Willing to provide a design time metric for the security of a chip, we will focus on simulation-time evaluation of the information leakage from a cryptographic circuit. This choice is justified by the capability to provide instrumental noise-free data regarding the power consumption of a circuit, with a timescale beyond the one measurable with current state of the art instruments, in turn implying a conservative estimation of the security margin provided by the actual implementation. To this end, we recall briefly the typical simulation flow employed to obtain power consumption estimates from a RTL specified chip design. The typical simulation flow, depicted in Figure 1 involves as inputs the RTL design of the target circuit and a technology library with which the aforementioned circuit will be realized in practice. The workflow starts by providing



Figure 1: Typical circuit simulation workflow

a Register Transfer Level (RTL) description of the circuit to a logic synthesizer: this description is usually obtained through processing a high level description of the design through a proper synthesis tool. The RTL description is complemented by a technology library, providing the information concerning the actual logic building blocks to the logic synthesizer tool. In particular the technology library provides the available atomic parts (i.e. logic gates, latches and occasionally other elementary parts such as muxes) which can be employed when mapping the RTL description of the circuit into a placeable and routable one. The last module of the logic synthesizer will output the description of a completely placed and routed circuit, in the form of a text file commonly called netlist. This circuit respects the constraints imposed by the designer in terms of area and longest critical path and describes closely the actual silicon implementation of the digital circuit. The obtained netlist can be employed to perform a functional simulation of the circuit through a gate level simulator, which will yield a time-accurate log of the switching activity of the circuit, taking into account the signal propagation delays caused by the gates, as this information is

contained within the technology library. The switching activity information output by the gate level simulation tool is fed, together with the netlist describing the circuit, and the technology library employed to obtain both, to the actual power estimation tool of the digital design toolchain. This tool, considering the input data together with the parasitic capacitances caused by the wiring of the circuit, simulates accurately the current flows in the circuit, producing as output a very accurate log of them. In particular, the class of power estimation tools we will be considering in this work is the one of transistor-level power simulators, which are effectively able to produce a simulated current log with a precision depending on the actual models of the transistors provided within the technology library. Usually, the minimum timescale for such simulations is in the picoseconds range. In particular, the currents obtained as a result of such a simulation are completely free from any measurement noise or disturbance which may be introduced by a physical measurement instrument, and thus represent a very accurate model of the circuit under exam.

# **3. SECURITY METRIC**

The capability of building a power model approximating the actual power consumption of a cryptographic device is the first and fundamental step to lead a differential power analysis. This is due to the fact that power analysis exploits the correlation between the power employed by a device to carry out a computation and the values being elaborated. The ability of the attacker to build an accurate model of the power consumption of the targeted architecture relies on the depth of his knowledge of the implementation.

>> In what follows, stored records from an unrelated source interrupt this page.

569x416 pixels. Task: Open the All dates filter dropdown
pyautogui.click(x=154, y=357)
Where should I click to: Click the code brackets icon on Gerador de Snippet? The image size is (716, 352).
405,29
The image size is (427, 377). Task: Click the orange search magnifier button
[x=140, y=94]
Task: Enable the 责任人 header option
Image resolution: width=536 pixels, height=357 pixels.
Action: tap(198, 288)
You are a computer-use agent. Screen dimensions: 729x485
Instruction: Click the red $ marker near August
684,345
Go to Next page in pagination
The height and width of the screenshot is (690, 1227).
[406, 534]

Typically, as the details may not be fully known, general models for the power consumption of vulnerable operations are the Hamming weight and the Hamming distance, respectively. Indeed, the dynamic power consumption of the aforementioned operations is directly proportional to the switching activity triggered by operations such as bitwise computations or loads/stores on registers.

By contrast, a design time simulation of a gate-level description of the targeted device provides a very accurate estimate of the power consumption profile, with a particularly fine timescale. In particular this circuit simulation is free from measurement noise and sports near-infinite bandwidth as there are no physical constraint on the precision of the measure, and it is performed directly on the on-die wire to be probed. This, in turn, implies that the circuit designer is able to simulate a conservative approximation of the most powerful attacker possible, as he is able to obtain both a higher accuracy (in terms of noise-free measurements) and precision than the usual oscilloscope-based measures adopted by an attacker. We note that, employing a transistor level power simulation, we are bounded in our precision only by the precision of the actual simulators. Through exploiting this capability, the circuit designer is able to evaluate a sound lower bound of the computational effort required by an attacker trying to breach the security of the device being designed, and consequently take appropriate actions before the device is actually manufactured.

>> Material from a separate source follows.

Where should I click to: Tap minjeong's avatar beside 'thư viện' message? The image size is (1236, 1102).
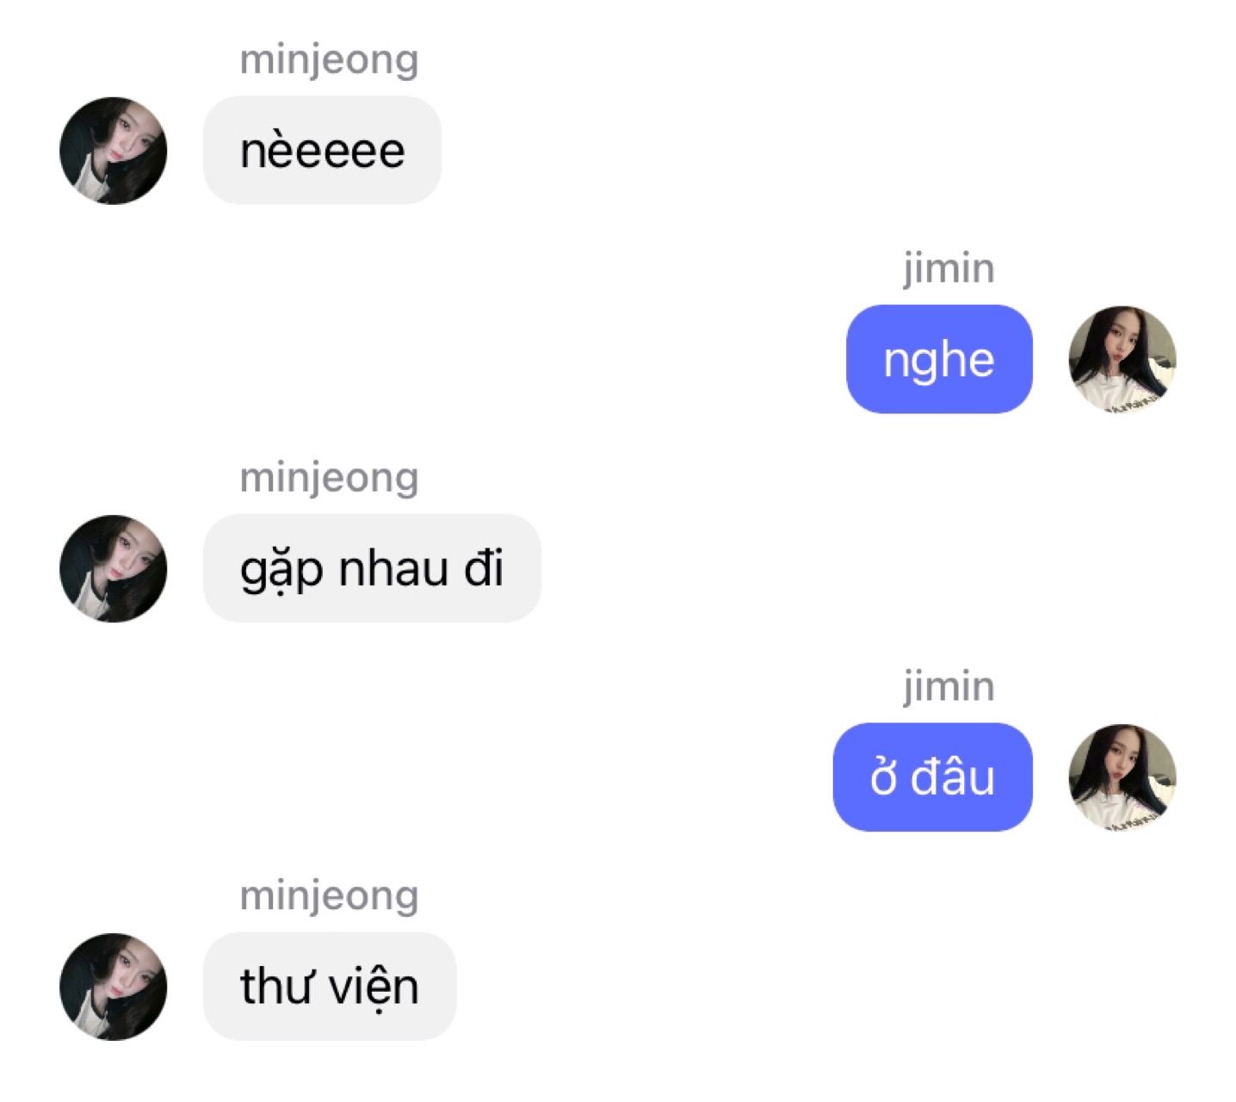pos(113,987)
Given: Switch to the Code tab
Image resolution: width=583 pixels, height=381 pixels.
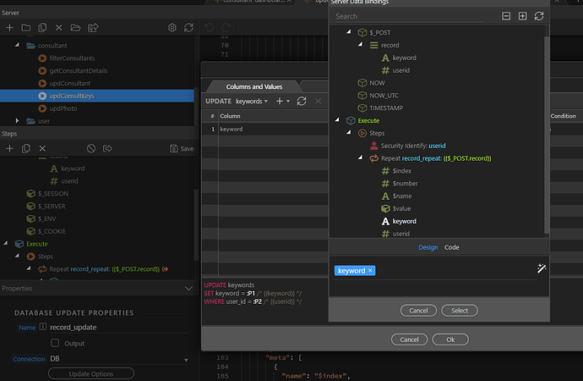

The following definition provides a comprehensive and formalized description of this sequence of observations.

DEFINITION 3.1 (PERFECT ATTACKER). The scenario with the most advantageous position for an attacker willing to analyze the leakage of a power-based side-channel is characterized by: (1) Knowledge of the target architecture at post-place-&-route gate level. (2) A complete characterization of the power profile of the vulnerable operations for all possible inputs. (3) Perfect Knowledge of the time instant when the vulnerable operation leaks the maximum information (i.e. the time instant when the power consumption exhibits the highest variance w.r.t. the possible inputs). (4) The absence of instrumental or environmental noise.

Note that, "template attacks" build a-posteriori models which (in the best case) fits the a-priori knowledge of the aforementioned Perfect Attacker, as they characterize the behavior of a clone of the target device varying the inputs. Consequentially, the Perfect Attacker (i.e. the designer) is able to employ the common Pearson correlation coefficient to determine which of its consumption hypotheses fits best the actual one, as the model in his possession fits the actual consumption up to a constant multiplicative factor. However, as he will estimate the actual correlation coefficient through computing its sample estimator, it is crucial that enough samples are available to him, so to effectively obtain a statistically sound estimation for a given confidence level. We will now analyze the computational complexity of conducting a correlation power analysis depending on the size of the parameters involved.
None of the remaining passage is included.